Drug releasing capsules and droplets are largely used in biomedical applications. Such vehicles consist of a drug-loaded core surrounded by a thin semi-permeable layer. Diffusion is by far the dominant mechanism in drug delivery, beside other physico-chemical factors, such as osmosis, drug dissolution, polymer swelling and degradation. We upgrade existing mechanistic models by extending their applications to the composite structures, and characterize the kinetics of the drug eluted from the vehicle into the external targeted medium. We develop a theoretical and computational study aimed at modelling the drug release from a composite spherical core-shell capsule or a double emulsion having either a protective coating or a surfactant, under the assumption of radial symmetry. The problem of release from such a layer-by-layer composite systems is described by a system of coupled partial differential equations, which we solve analytically in terms of Fourier series or using numerical solutions.
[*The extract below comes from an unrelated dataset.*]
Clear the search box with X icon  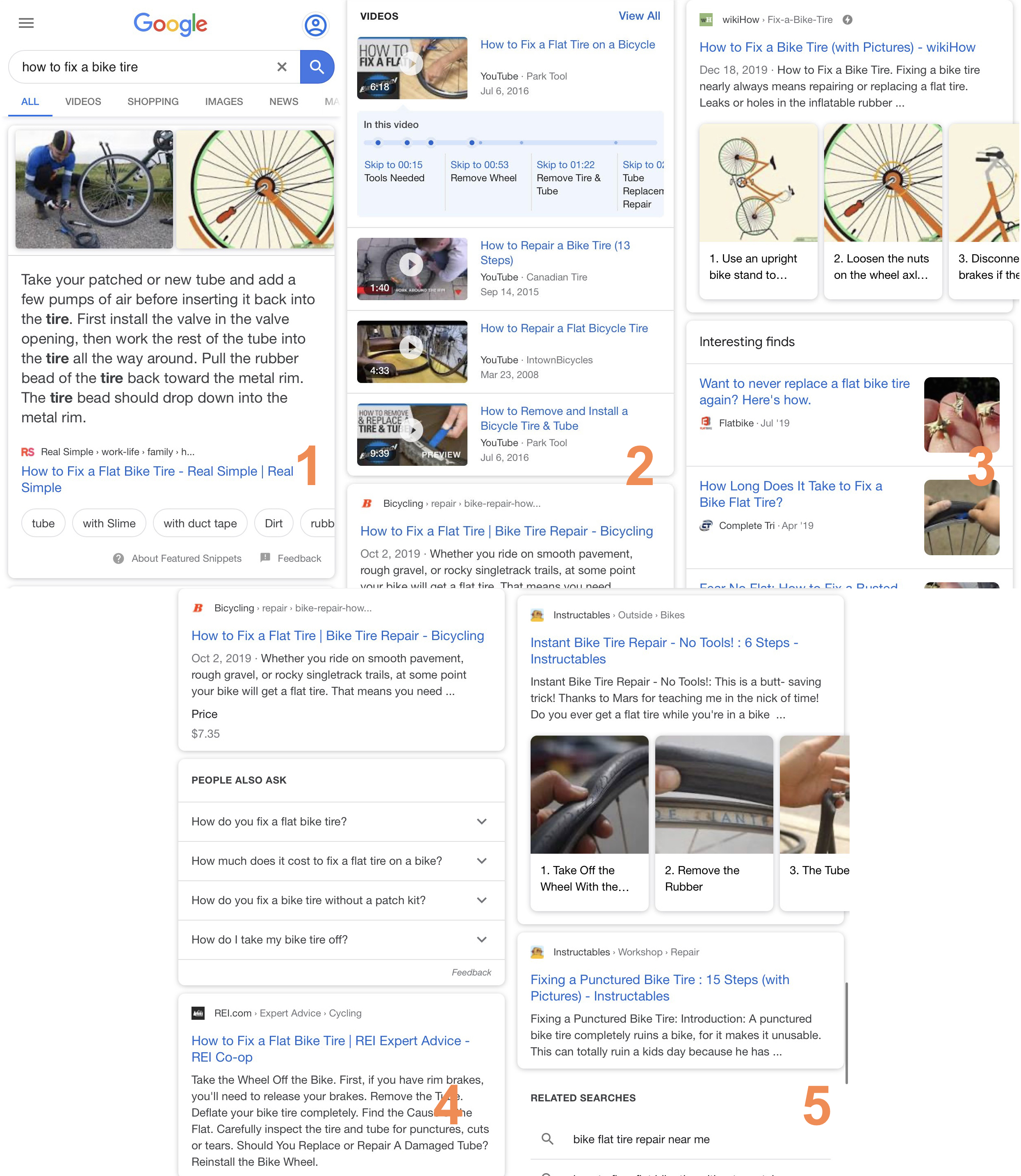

In addition to the conventional partitioning and interlayer conditions, we consider a finite mass transfer coefficient, to model the resistance at the surface. Expressions for the concentration and the cumulative mass in all layers are given to show the dependence and sensitivity to parameters, such as diffusivity, permeability and partition coefficients. The release curve characterizes the drug transport mechanism and suggests how to guarantee a controlled release. The proposed model constitutes a simple tool to predict the release from composite materials that, measuring their performance or comparing different configurations, can help in designing novel drug delivery systems.